Dirk P. Kroese, PhD, is a Professor of Mathematics and Statistics at The University of Queensland. He has published over 120 articles and five books in a wide range of areas in mathematics, statistics, data science, machine learning, and Monte Carlo methods. He is a pioneer of the well-known Cross-Entropy method—an adaptive Monte Carlo technique, which is being used around the world to help solve difficult estimation and optimization problems in science, engineering, and finance.

Zdravko Botev, PhD, is an Australian Mathematical Science Institute Lecturer in Data Science and Machine Learning with an appointment at the University of New South Wales in Sydney, Australia. He is the recipient of the 2018 Christopher Heyde Medal of the Australian Academy of Science for distinguished research in the Mathematical Sciences.

Thomas Taimre, PhD, is a Senior Lecturer of Mathematics and Statistics at The University of Queensland.  
His research interests range from applied probability and Monte Carlo methods to applied physics and the remarkably universal self-mixing effect in lasers. He has published over 100 articles, holds a patent, and is the coauthor of Handbook of Monte Carlo Methods (Wiley).

Radislav Vaisman, PhD, is a Lecturer of Mathematics and Statistics at The University of Queensland. His research interests lie at the intersection of applied probability, machine learning, and computer science. He has published over 20 articles and two books.

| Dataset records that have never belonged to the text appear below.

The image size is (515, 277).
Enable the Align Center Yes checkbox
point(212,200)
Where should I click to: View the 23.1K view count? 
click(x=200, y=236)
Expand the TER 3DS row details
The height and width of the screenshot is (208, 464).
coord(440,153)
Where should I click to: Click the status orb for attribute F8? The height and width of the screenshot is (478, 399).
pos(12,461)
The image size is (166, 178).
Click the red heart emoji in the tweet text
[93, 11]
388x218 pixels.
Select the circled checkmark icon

"The first impression when handling and opening this book at a random page is superb. A big format (A4) and heavy weight, because the paper quality is high, along with a spectacular style and large font, much colour and many plots, and blocks of python code enhanced in colour boxes. This makes the book attractive and easy to study...The book is a very well-designed data science course, with mathematical rigor in mind. Key concepts are highlighted in red in the margins, often with links to other parts of the book...This book will be excellent for those that want to build a strong mathematical foundation for their knowledge on the main machine learning techniques, and at the same time get python recipes on how to perform the analyses for worked examples."
- Victor Moreno, ISCB News, December 2020